● **Your task**
Count the lines in the data below that contain the word "will". Reply with the number only.

● **Supplied data**

═══

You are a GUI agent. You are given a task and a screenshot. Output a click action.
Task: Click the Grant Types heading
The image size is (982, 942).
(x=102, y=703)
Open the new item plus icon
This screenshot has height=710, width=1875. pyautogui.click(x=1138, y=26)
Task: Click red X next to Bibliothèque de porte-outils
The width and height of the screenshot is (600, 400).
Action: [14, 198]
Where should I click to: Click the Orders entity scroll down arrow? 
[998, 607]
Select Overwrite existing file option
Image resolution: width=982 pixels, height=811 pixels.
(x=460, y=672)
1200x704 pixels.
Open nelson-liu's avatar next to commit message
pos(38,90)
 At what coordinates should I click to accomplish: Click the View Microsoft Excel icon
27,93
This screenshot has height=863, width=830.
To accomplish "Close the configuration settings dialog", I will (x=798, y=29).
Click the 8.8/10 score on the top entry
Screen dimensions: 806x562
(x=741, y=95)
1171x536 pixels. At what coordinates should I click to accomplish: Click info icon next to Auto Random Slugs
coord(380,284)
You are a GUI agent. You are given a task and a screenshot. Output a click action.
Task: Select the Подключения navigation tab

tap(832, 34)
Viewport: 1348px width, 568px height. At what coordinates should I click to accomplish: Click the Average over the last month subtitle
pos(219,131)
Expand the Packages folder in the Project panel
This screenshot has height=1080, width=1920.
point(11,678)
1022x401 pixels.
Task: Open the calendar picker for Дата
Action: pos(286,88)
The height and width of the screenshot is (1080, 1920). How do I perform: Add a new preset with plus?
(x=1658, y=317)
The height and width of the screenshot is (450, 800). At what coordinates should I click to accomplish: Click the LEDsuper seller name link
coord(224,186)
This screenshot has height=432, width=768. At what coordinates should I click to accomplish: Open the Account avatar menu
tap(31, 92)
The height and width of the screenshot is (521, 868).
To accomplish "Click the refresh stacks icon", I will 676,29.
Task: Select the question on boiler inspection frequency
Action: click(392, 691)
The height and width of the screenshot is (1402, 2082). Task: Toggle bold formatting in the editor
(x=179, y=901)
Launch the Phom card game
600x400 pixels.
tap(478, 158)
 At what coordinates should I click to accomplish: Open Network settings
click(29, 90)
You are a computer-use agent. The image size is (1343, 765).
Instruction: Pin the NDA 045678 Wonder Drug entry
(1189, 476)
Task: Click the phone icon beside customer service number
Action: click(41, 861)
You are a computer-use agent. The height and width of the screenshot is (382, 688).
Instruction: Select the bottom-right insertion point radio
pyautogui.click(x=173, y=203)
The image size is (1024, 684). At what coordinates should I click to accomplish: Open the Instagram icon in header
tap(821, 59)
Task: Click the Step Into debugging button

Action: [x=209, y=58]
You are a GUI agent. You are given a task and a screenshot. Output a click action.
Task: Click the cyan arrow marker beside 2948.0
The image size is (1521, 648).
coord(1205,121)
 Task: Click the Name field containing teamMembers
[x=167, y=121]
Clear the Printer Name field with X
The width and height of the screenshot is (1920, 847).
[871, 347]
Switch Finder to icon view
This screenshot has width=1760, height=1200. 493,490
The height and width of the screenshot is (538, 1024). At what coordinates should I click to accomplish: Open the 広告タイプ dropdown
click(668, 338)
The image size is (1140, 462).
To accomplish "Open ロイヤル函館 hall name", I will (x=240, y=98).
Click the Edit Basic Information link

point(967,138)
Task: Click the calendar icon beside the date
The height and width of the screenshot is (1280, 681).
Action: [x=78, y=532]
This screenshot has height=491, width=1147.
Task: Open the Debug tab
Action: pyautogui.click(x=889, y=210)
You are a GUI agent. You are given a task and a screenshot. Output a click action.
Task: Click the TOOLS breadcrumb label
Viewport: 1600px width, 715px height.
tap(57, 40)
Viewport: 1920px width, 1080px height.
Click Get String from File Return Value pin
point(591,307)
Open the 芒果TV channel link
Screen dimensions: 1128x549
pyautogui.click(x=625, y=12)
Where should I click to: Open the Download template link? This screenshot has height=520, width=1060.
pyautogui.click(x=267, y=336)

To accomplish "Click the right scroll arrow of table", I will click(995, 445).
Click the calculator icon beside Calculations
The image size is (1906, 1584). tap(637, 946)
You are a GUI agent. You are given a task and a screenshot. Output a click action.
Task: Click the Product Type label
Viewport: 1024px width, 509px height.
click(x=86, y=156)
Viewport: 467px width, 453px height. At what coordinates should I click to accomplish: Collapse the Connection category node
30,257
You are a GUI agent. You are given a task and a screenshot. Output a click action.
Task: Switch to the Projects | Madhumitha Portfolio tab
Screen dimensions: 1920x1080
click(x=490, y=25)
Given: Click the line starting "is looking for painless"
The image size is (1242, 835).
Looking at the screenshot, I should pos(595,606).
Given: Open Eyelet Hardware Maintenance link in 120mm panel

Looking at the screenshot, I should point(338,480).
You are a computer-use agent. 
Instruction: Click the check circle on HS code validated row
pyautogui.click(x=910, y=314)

═══

● **Written solution**
4